The kinetics and mechanism of the formation of subvalent cadmium complexes in the Cd^o – CdCl₂ – ZnCl₂ – NH₄Cl system were studied spectroscopicaly. The results indicate that metallic cadmium reacts with Cd₂²⁺ and Cd₂³⁺ complex cations. The formation of Cd₂²⁺ and Cd₂³⁺ is evidenced by the absorption bands around 270 and 335 nm, respectively, in the electronic spectrum of the melt.

The variation of the intensity of absorption bands during the reaction between Cd²⁺ and metallic cadmium was used to evaluate the kinetics of Cd₂²⁺ and Cd₂³⁺ formation. The rate constants for the formation of Cd₂²⁺ and Cd₂³⁺ complex cations evaluated from the slop of plot of lg(A_o - A_∞) versus time are 4.22∙10^-3 and 3.50∙10^-3 s^-1 , respectively.

The effect of the electrolysis conditions on the rate of cadmium exchange between the electrodes was examined. The anode current efficiency of cadmium dissolution was found to increase with current density and temperature and to exceed the theoretically predicted value, which was attributed to the formation of subvalent cadmium compounds.
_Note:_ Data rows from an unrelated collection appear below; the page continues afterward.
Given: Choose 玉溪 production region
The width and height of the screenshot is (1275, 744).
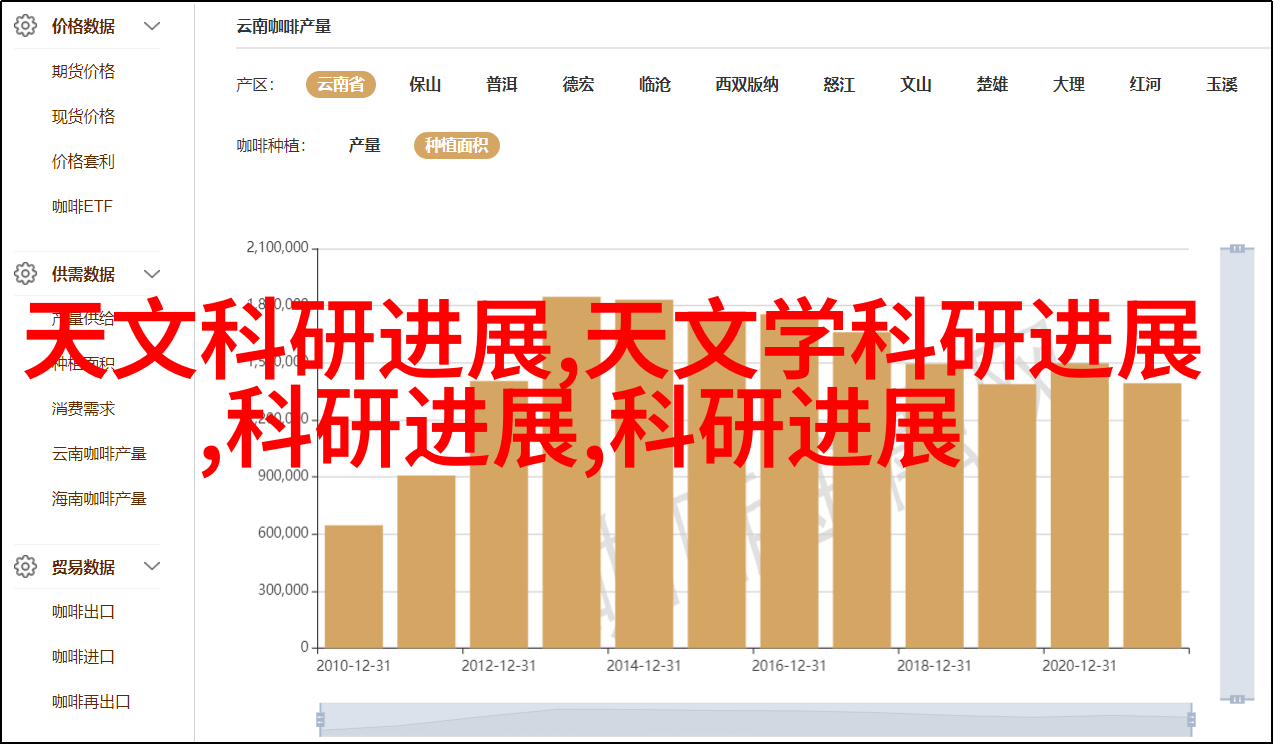Looking at the screenshot, I should (1221, 85).
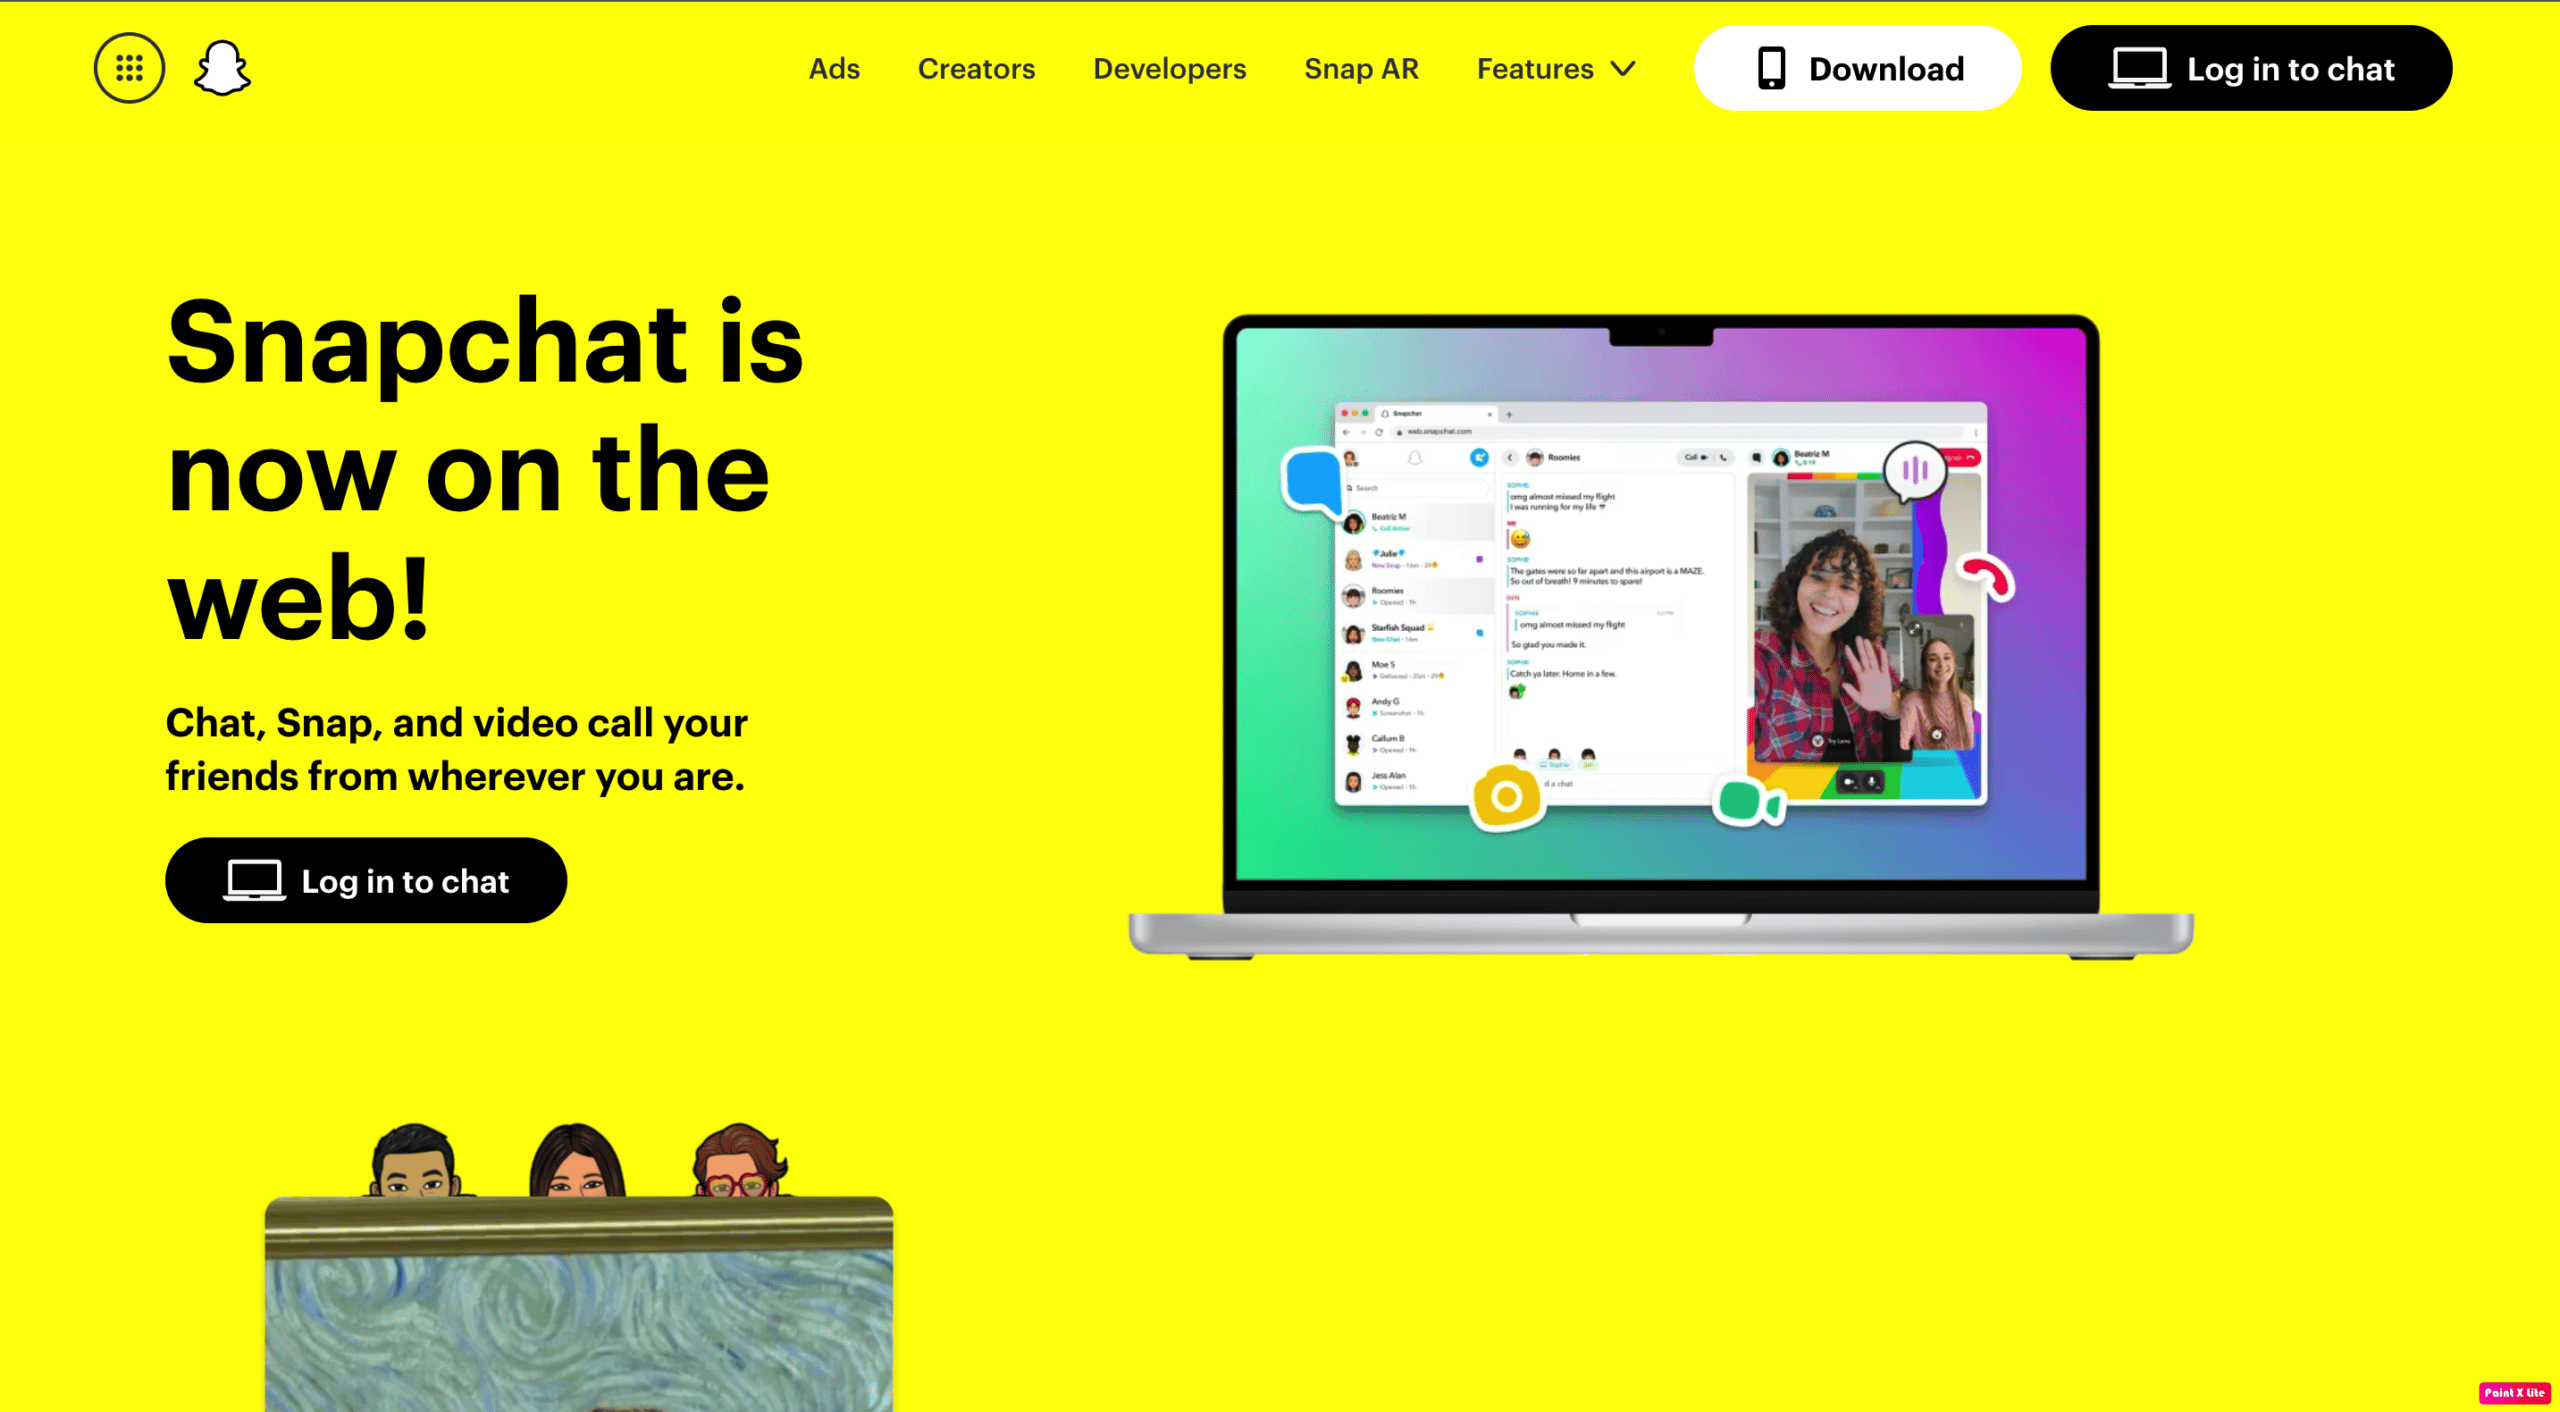Click the Snapchat ghost logo icon
Image resolution: width=2560 pixels, height=1412 pixels.
click(221, 68)

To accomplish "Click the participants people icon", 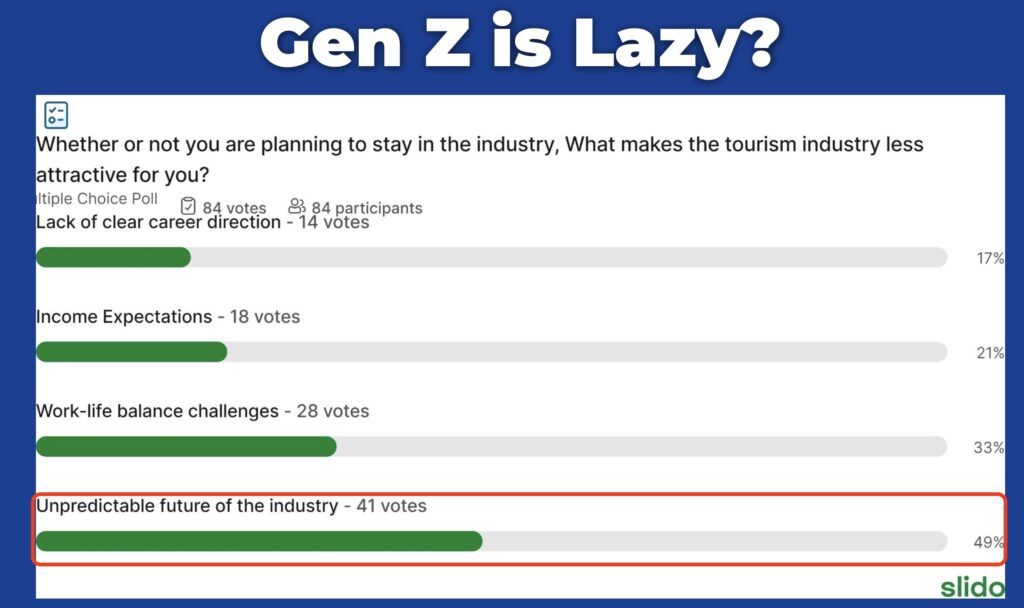I will [296, 206].
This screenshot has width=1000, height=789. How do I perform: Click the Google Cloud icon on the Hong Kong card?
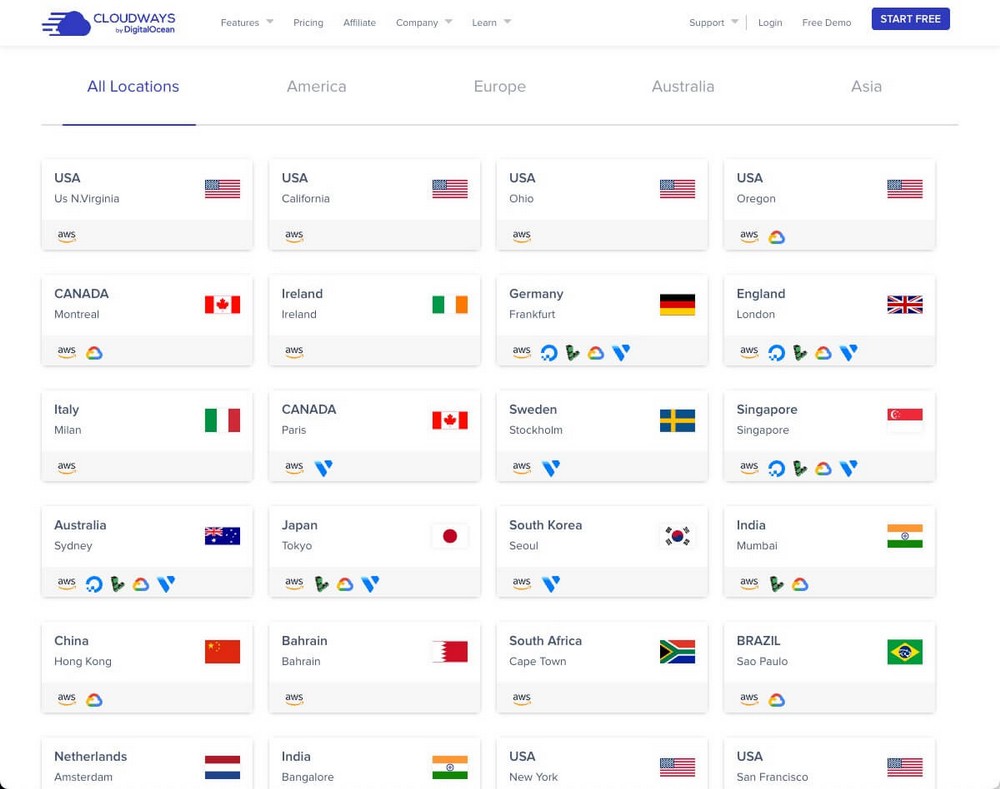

The present results may be helpful in assessing parameters of cadmium electrorefining.

A method was proposed for electrolytic Cd refining in which electrolysis is performed in molten cadmium chloride containing Cd in lower oxidation states. The technique for the preparation of the electrolyte was described. To prevent impurity transfer from the anode to cathode, bipolar Cd electrodes were used.

The distribution ratios evaluated for typical metallic impurities in Cd show that high-purity Cd can be obtained in a single electrolysis cycle.